## Texte fourni:
Droit d'asile dans l'Union européenne

Le droit d'asile dans l'Union européenne (UE) se forme depuis un demi-siècle dans ses États membres par application de la Convention du 28 juillet 1951 relative au statut des réfugiés. Il évolue sous l'effet de politiques communes apparaissant dans les années 1990 en relation avec la création de l'espace Schengen[1].

Pour un article plus général, voir Droit d'asile.

Droit d'asile dans l'Union européenne
Applicabilité  Union européenne et espace économique européen
Bases légales Article 77 TFUE
Article 78 TFUE
Article 79 TFUE
Article 80 TFUE
Diverses directives
Divers règlements
Migrants et régugiés internés au centre de détention de Fylakio en Thrace, Grèce.

Principes

L'article 67-2e du traité de fonctionnement de l'Union européenne fixe les principes[2] : « [UE] assure l'absence de contrôles des personnes aux frontières intérieures et développe une politique commune en matière d'asile, d'immigration et de contrôle des frontières extérieures qui est fondée sur la solidarité entre États membres et qui est équitable à l'égard des ressortissants des pays tiers. »

L'UE a mis en place une politique commune en matière d'asile très restrictive, dont le premier pan consiste à externaliser l'asile, et le deuxième à ficher tout demandeur d'asile et à éviter que les nombreux demandeurs d'asile déboutés ne fassent une nouvelle demande dans un autre pays. Cette politique commune a débuté avec la Convention de Dublin en 1990. Elle s'est poursuivie par la mise en place du fichier Eurodac puis le règlement Dublin II en 2003, par la création en 2010 du Bureau européen d'appui en matière d'asile, et par de nouvelles annonces de la Commission en 2015[3].

## Données fournies:
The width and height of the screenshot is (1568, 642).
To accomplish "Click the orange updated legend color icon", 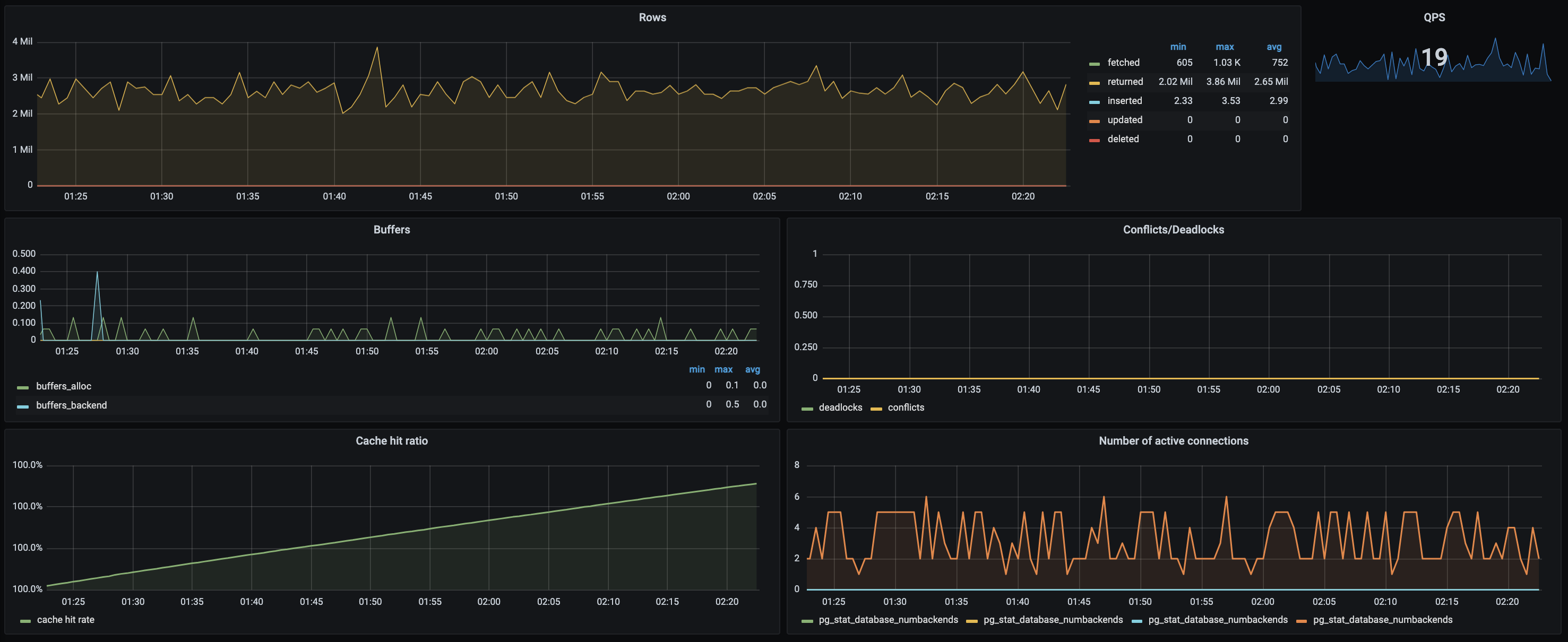I will [1095, 121].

## Travail demandé:
Poursuivez la rédaction du texte consacré au droit d'asile dans l'Union européenne en reprenant juste après sa dernière phrase. Vous n'aurez pas besoin des données.

## Réponse à l'exercice:
Externalisation de l'asile

L'externalisation de l'asile est un type de politiques migratoires menées par les pays de l'Union européenne consistant à délocaliser l'accueil et l'hébergement des demandeurs d'asile, ainsi que le traitement de leurs demandes d'asile, dans des lieux situés à proximité des frontières de l'UE, ou dans des pays, situés hors de l'UE, dont les demandeurs sont originaires ou par lesquels ils transitent. Ces politiques participent aux transformations contemporaines des procédures d'asile. Après une tentative de délocalisation des procédures de l'asile dans des centres frontaliers ou limitrophes, en 2003, ces politiques se sont traduites en Europe par une prolifération des camps d'exilés dans et autour de l'Union européenne, une pression sur les pays voisins pour y développer des systèmes d'asile examinant les demandes sur leurs territoires et une radicalisation des enjeux politiques anti-migratoires dans les pays limitrophes à l'intérieur et à de la frontière commune de l'Union européenne[4].

Demandes multiples et « asylum shopping »

Dans le jargon anglophone des institutions européennes, l'expression « asylum shopping » désigne la pratique qui consiste, pour des demandeurs d'asile, à vouloir choisir un autre pays que celui prévu par les règlements pour y déposer une demande d'asile afin de choisir celui qui lui offrira les meilleures conditions d'accueil, ou de déposer une demande dans un autre pays après avoir été débouté. Cette expression, parfois traduite par marchandage d'asile[5], est utilisée afin d'assimiler certains demandeurs d'asile à des consommateurs (notamment d'aide sociale[6]). Elle apparaît dans des textes officiels[7], des articles de journaux, des analyses, etc. L’« asylum shopping », ou plus précisément le dépôt de multiples demandes d'asile par une même personne, aurait été pratiqué par 12 % des demandeurs d'asile, ainsi qu'affirmait l'ancien commissaire européen à la justice Franco Frattini en 2007[8].

Le système mis en place, obligeant la prise des données d'identité dans l’État d'arrivée (empreintes, etc.), permet la détection des demandes multiples et le renvoi du demandeur d'asile vers l’État de demande initial[7].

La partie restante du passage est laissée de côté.